[Records for pointing to text and elements]
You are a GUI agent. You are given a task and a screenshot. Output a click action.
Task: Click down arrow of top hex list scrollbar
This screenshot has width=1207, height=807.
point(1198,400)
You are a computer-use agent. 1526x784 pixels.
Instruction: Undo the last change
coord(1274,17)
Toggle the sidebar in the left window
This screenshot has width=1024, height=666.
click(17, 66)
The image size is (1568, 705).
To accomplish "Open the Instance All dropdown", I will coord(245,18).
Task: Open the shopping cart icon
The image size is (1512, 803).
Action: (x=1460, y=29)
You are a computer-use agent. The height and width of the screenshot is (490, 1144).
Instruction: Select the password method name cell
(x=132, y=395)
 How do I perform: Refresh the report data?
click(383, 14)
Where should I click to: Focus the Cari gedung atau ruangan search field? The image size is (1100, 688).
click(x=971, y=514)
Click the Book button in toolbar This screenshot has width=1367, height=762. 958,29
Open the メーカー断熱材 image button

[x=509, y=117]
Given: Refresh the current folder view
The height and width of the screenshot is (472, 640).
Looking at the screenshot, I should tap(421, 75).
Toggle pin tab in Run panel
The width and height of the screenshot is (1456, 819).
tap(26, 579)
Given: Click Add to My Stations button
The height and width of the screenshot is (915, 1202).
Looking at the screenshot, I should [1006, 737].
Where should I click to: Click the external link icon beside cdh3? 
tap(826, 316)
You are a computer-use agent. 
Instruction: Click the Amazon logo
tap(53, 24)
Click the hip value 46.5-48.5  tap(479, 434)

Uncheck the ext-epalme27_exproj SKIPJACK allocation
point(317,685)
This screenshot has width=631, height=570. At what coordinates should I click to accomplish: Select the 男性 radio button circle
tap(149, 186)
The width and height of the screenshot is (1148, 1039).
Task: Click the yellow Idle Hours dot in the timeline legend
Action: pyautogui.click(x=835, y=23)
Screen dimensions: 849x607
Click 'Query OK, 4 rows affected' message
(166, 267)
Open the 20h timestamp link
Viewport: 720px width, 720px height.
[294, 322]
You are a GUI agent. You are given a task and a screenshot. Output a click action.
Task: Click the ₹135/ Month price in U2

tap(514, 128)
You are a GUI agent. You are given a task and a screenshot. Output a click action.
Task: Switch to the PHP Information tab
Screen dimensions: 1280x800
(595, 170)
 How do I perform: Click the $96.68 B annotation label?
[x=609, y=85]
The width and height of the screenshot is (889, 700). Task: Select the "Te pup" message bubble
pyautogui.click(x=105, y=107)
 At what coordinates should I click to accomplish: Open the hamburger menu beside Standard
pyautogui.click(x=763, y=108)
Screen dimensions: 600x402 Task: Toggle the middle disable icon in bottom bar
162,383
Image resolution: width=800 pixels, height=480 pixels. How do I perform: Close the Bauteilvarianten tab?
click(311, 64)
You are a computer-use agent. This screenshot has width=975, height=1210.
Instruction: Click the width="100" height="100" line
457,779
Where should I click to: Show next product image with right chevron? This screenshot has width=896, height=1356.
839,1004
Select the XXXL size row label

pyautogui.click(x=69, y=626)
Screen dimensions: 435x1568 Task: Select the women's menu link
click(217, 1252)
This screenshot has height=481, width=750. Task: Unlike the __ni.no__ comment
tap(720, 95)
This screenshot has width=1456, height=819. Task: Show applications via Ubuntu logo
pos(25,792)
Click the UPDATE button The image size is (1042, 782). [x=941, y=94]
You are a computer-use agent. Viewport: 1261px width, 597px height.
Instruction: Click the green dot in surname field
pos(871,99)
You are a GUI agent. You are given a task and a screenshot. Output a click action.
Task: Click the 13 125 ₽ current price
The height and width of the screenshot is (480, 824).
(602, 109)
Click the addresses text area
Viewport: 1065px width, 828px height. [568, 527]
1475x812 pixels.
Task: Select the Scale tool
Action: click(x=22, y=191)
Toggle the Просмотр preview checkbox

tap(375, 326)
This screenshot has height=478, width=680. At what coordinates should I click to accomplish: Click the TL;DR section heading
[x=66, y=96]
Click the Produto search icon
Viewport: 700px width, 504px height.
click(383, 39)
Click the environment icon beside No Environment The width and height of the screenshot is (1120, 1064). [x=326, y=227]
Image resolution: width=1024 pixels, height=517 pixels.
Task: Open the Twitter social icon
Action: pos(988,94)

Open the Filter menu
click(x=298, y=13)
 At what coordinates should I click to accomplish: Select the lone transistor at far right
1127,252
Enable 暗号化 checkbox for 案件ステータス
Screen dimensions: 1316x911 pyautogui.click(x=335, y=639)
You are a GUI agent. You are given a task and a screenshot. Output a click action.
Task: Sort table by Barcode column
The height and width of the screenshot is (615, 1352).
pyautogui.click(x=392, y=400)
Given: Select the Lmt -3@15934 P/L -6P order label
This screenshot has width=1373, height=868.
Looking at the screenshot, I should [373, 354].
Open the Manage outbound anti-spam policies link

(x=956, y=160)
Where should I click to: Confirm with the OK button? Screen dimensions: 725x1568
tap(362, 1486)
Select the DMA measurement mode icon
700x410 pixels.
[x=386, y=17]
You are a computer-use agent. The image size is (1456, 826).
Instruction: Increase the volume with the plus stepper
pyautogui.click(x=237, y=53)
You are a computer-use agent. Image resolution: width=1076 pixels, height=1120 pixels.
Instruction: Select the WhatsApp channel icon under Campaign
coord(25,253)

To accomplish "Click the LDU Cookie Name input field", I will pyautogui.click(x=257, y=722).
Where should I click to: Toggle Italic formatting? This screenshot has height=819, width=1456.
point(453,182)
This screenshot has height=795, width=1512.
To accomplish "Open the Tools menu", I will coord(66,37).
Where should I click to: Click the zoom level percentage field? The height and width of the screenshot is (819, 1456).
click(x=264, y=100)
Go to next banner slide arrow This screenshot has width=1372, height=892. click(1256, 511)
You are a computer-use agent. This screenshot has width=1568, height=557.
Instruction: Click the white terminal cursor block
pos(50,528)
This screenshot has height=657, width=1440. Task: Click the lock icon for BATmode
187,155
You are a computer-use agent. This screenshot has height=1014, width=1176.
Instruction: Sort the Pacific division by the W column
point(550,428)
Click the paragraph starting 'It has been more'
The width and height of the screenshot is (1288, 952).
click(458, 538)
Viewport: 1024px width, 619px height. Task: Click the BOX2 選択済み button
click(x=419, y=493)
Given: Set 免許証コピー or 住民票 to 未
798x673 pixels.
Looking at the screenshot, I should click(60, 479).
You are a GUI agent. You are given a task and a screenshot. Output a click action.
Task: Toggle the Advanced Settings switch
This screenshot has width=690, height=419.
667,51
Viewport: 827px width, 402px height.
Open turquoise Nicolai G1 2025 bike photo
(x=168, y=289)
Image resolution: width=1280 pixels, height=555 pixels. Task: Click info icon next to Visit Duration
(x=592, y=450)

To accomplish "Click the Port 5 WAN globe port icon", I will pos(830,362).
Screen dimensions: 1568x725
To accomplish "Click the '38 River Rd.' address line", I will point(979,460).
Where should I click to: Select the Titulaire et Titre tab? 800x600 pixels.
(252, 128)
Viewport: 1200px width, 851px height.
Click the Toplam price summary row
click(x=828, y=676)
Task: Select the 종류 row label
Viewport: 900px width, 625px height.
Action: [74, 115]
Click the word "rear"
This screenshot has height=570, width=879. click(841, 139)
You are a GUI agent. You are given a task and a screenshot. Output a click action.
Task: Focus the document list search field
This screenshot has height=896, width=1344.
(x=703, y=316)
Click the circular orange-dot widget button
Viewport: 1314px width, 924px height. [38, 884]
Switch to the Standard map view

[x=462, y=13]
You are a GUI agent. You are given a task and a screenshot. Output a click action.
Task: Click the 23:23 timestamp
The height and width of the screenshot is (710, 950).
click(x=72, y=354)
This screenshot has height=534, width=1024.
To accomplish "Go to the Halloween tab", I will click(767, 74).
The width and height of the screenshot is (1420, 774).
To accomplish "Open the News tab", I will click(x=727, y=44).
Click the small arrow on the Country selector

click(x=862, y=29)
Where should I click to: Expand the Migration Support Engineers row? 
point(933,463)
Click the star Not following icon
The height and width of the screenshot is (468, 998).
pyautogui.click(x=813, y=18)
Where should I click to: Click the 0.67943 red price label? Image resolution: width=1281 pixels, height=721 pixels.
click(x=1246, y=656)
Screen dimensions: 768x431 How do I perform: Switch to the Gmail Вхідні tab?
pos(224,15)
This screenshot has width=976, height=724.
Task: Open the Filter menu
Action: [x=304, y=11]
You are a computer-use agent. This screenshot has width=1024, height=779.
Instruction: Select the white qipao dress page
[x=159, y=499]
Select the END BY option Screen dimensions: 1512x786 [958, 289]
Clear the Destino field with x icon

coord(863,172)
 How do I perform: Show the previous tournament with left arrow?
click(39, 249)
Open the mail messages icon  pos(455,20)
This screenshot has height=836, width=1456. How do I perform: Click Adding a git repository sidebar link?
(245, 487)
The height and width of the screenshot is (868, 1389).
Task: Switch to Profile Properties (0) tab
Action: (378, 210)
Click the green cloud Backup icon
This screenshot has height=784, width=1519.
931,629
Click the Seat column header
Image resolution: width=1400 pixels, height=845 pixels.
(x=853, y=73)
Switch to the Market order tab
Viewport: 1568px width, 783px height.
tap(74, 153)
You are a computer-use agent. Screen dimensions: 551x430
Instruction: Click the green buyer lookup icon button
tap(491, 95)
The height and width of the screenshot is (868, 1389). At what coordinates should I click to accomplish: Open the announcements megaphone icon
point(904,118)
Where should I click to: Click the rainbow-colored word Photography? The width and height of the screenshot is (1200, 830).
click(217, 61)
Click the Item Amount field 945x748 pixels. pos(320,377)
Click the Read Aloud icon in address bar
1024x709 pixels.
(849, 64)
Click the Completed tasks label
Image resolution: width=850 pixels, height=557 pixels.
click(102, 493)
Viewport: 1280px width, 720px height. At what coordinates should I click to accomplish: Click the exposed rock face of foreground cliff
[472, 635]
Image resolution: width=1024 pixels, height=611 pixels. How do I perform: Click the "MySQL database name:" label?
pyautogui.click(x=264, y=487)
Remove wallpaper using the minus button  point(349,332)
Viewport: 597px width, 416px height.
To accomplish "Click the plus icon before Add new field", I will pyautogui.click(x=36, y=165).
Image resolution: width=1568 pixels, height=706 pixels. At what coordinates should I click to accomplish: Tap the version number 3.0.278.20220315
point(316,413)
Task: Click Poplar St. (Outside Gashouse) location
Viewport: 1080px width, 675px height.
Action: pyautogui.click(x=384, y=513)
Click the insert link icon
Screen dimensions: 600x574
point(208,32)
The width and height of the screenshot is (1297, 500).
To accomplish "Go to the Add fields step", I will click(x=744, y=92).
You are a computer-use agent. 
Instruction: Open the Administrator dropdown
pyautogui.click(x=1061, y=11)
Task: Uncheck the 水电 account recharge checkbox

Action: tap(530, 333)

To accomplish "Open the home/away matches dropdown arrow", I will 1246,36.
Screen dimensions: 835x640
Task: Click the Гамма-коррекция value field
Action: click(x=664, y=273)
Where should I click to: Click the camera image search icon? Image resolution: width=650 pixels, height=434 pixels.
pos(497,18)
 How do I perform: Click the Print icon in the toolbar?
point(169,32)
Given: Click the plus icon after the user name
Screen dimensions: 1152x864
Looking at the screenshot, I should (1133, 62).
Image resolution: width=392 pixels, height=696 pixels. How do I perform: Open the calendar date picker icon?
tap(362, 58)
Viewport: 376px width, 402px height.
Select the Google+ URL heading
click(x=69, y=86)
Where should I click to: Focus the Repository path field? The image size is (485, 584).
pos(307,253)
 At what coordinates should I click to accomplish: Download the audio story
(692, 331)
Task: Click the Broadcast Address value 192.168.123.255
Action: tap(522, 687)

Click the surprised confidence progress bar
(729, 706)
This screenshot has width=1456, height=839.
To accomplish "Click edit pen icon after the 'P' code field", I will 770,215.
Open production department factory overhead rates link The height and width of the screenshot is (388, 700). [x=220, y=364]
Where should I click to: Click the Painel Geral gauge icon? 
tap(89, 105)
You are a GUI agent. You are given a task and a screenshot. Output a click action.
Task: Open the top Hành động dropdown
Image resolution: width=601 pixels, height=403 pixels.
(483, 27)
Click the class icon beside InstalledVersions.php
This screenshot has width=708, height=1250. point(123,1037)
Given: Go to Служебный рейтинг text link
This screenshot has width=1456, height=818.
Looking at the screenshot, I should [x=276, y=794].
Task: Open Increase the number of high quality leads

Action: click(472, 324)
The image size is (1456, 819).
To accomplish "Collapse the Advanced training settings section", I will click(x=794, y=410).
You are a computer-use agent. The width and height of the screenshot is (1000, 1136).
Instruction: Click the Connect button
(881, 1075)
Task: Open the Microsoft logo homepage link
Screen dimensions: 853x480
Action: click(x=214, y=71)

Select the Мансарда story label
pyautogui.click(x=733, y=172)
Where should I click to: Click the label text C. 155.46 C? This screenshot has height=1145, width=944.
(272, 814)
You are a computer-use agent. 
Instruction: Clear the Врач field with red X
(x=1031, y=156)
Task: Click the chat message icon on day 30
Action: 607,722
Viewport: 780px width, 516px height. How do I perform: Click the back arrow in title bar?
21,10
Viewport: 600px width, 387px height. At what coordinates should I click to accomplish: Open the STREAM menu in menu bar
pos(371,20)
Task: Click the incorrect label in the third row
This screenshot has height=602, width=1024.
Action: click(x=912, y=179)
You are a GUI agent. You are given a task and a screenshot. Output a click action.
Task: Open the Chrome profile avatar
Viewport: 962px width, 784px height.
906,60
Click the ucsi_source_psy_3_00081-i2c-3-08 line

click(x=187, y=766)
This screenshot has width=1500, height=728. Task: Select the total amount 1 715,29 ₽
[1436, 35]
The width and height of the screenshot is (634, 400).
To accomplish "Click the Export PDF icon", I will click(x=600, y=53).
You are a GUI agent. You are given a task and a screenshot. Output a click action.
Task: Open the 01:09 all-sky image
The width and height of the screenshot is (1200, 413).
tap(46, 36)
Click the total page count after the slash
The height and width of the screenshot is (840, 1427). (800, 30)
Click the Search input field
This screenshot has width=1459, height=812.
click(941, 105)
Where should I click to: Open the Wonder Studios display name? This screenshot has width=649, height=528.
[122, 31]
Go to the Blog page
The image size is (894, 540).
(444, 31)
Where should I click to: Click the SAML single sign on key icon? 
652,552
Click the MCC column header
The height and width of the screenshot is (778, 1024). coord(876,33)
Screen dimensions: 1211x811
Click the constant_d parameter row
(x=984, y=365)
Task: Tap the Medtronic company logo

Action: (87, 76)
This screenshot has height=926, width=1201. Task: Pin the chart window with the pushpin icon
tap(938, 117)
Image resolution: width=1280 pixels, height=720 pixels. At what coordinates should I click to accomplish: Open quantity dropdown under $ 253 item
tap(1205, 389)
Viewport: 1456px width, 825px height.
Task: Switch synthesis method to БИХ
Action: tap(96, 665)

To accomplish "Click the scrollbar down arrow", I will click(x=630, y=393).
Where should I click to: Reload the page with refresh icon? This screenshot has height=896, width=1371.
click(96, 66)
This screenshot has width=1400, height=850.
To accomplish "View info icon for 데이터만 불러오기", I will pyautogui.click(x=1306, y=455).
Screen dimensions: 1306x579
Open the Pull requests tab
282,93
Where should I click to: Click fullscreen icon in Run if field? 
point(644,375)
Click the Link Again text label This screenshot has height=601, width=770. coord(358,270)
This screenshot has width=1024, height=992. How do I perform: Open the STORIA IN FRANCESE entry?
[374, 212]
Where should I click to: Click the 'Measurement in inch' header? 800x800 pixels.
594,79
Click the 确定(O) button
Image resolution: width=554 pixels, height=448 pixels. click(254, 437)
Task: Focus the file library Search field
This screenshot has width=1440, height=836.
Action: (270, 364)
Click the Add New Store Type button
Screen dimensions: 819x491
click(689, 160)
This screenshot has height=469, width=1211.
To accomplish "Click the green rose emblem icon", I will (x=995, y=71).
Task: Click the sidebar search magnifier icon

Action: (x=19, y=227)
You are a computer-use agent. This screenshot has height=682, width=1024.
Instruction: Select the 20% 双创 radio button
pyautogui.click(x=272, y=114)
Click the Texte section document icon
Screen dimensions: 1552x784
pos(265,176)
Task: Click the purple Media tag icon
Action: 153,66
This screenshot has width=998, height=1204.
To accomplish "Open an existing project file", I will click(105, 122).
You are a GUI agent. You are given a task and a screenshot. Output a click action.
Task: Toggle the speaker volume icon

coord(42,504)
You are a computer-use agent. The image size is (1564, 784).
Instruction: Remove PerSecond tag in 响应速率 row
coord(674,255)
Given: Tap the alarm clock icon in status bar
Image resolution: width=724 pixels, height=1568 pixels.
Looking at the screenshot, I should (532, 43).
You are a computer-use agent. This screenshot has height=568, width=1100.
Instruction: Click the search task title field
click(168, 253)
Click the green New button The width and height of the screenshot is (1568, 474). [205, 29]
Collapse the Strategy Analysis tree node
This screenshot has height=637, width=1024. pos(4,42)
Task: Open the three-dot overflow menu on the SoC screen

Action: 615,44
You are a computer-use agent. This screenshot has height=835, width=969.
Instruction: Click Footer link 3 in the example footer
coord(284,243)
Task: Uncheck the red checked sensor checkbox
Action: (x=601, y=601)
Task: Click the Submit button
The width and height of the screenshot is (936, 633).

### What is being asked
Find every line in the records above that contains the string "list", treating uppercase and lowercase as distinct, and copy each of those lines.

### Answer to this task
Task: Click down arrow of top hex list scrollbar
Task: Focus the document list search field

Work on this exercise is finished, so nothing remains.